Tuesday, February 24, 2015

When Idealism Collides With Reality

Alexis Tspiras, the figurehead of the Greek Syriza party and newly elected Prime Minister of Greece, campaigned on anti-austerity policy that seemed almost recalcitrant - much to the chagrin of the eurozone, and the praise of the Greek public. Since the collapse of the euro during the global financial crisis years ago, Greece's economy has just barely kept its head above water; today, the country's debt is roughly 175% of their GDP, and unemployment remains at an astounding 25% for the working age population and nearly 50% for youth. Bailouts from the Central Bank, IMF, and other creditors have required extreme austerity measures for Greece, which has exacerbated and even created the social inequality and what leaders in Greece have begun to call a "humanitarian crisis." These issues gave rise to the anti-austerity sentiment that Prime Minister Tspiras used to propel himself into office recently. Based on the sweeping support his party received, it is apparent that the public is ready for a change from the harsh austerity it has endured.

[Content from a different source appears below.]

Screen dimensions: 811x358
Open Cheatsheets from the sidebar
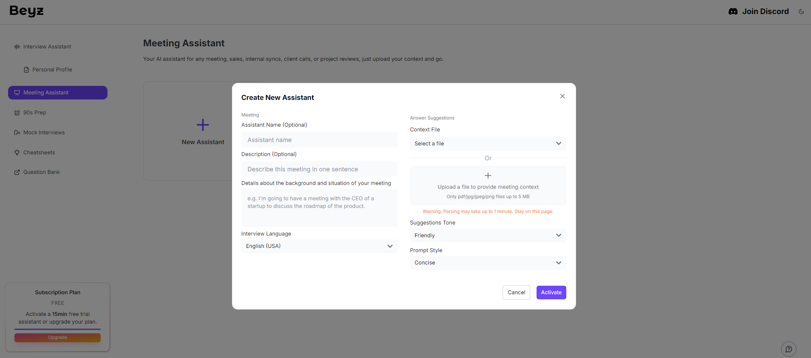[39, 153]
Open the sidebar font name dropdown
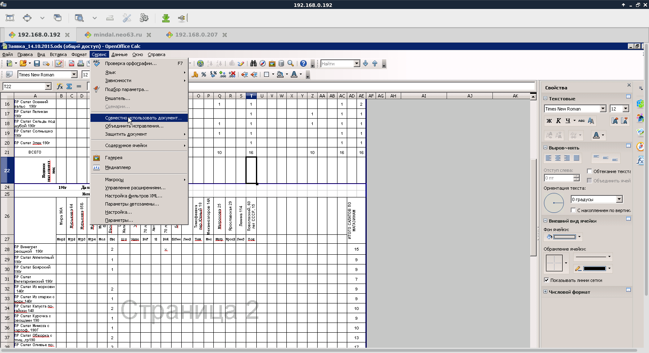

That change will not be coming anytime soon, however - at least not as dramatic a change as Greece has hoped for. Prime Minister Tspiras' rhetoric alarmed creditors, and it has taken weeks for Greece to reach a compromise on reform plans that continue certain austerity measures in order to continue receiving bailout funding. This comes after talk of a "Grexit", or Greek exit from the eurozone, which would likely have had catastrophic effects on both the Greek economy and the eurozone's economy. Both sides have worked hard to ensure that this does not happen.



These compromises - tax reform, better regulation of smuggled products, etc. - are a major political blow to Syriza and Prime Minister Tspiras. This is not the anti-austerity his constituents wanted. In the battle between idealism and reality, idealism seldom wins, and it has certainly not won in this instance. Greece will live to fight another day, however, and that's what matters.

Reality should play a larger role in discussions about the eurozone as a whole, though. The notion that multiple countries with wildly different cultures, languages, and most important, economies, can share a currency is irresponsible at best and dangerous at worse. It is simply too difficult to manage a currency when you have a spectrum of economies that ranges from Greece to Germany (which has nearly full employment today). Just because the eurozone has staved off a Greek exit and economic catastrophe does not mean such catastrophe is not inevitable.

Real reform - reform that puts the European economy on the right track - involves a comprehensive overhaul of the eurozone and the way the Central Bank functions. Greece may have avoided the financial apocalypse for now, much to the disappointment of Prime Minister Tspiras and his constituents, but a bandaid on a gunshot wound is not an effective policy going forward.